» Problem requirements
Your answer should be the lines below from the one holding "[ENERGIE AG] (1190, 673)" through the one holding "Athleteninfo (192, 537)", copied exactly and with nothing else.

» Data
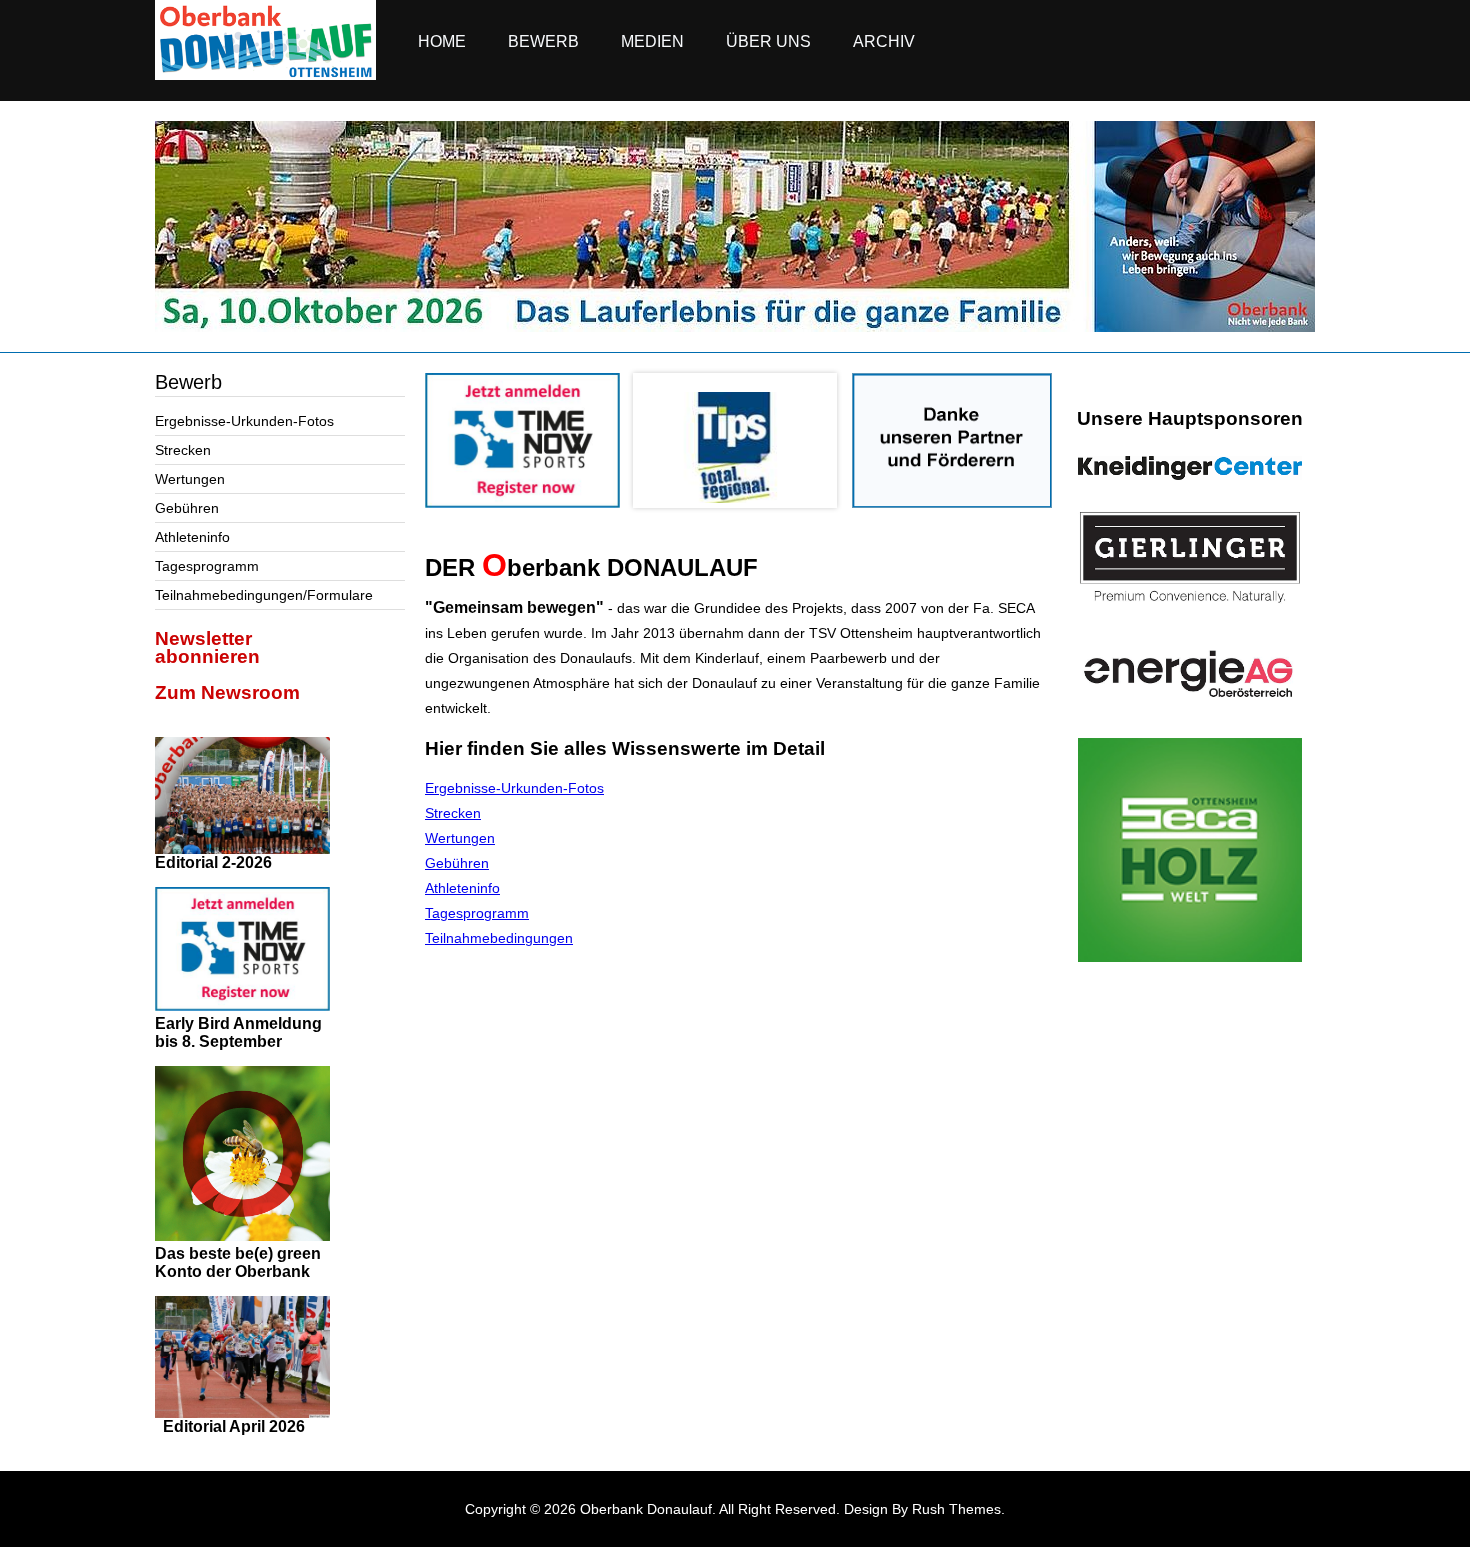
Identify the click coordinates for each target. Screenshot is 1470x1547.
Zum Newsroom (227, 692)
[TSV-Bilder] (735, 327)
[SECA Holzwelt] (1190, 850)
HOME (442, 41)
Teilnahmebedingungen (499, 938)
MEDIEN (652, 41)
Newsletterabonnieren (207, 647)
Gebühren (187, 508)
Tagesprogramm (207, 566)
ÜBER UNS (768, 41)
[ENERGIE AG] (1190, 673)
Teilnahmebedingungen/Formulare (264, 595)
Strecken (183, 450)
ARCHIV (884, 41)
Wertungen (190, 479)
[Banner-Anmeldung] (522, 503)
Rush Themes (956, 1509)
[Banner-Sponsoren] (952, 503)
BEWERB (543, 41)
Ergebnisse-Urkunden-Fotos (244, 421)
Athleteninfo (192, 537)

--

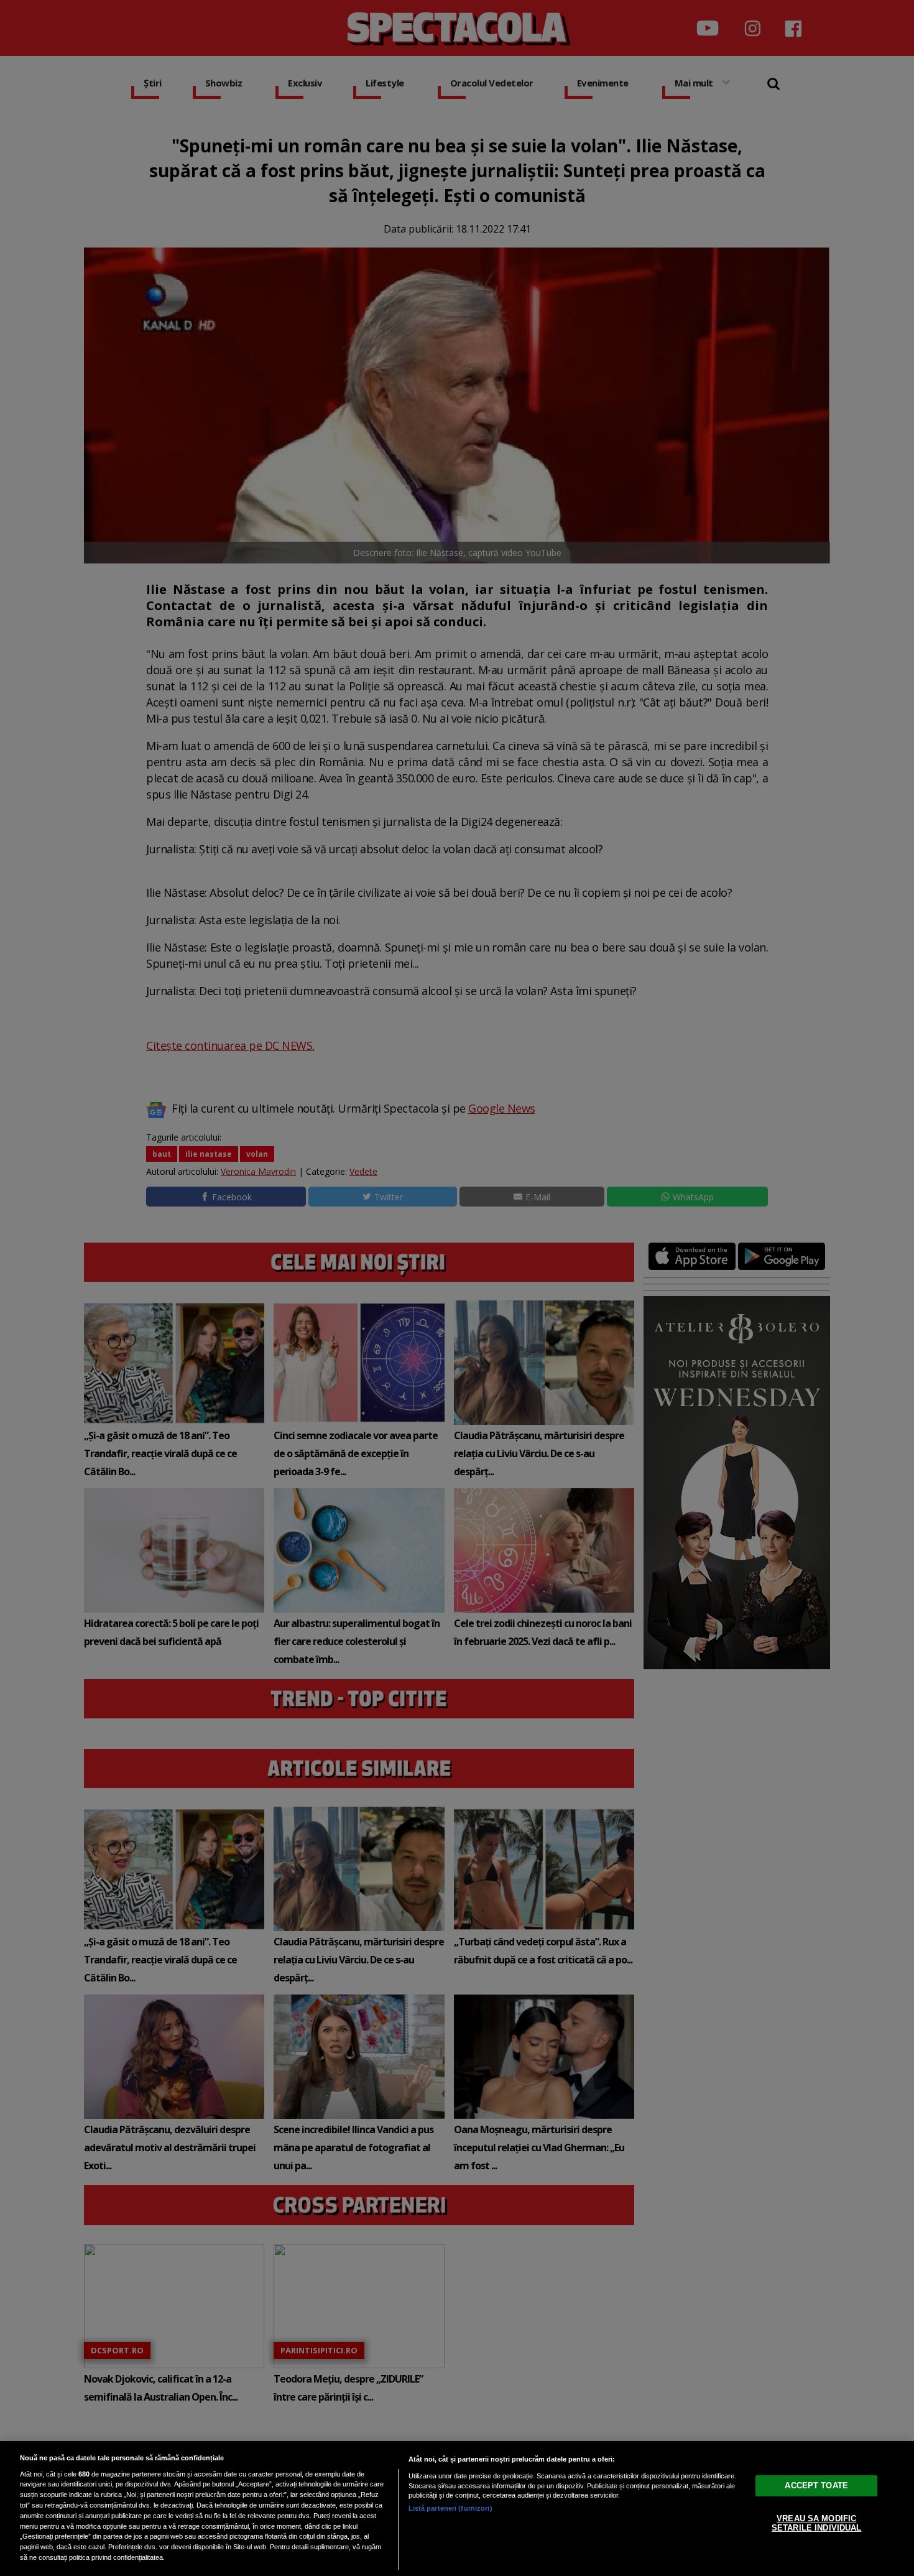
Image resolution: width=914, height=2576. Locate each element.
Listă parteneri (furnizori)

» Output of the exercise
[ENERGIE AG] (1190, 673)
Teilnahmebedingungen/Formulare (264, 595)
Strecken (183, 450)
ARCHIV (884, 41)
Wertungen (190, 479)
[Banner-Anmeldung] (522, 503)
Rush Themes (956, 1509)
[Banner-Sponsoren] (952, 503)
BEWERB (543, 41)
Ergebnisse-Urkunden-Fotos (244, 421)
Athleteninfo (192, 537)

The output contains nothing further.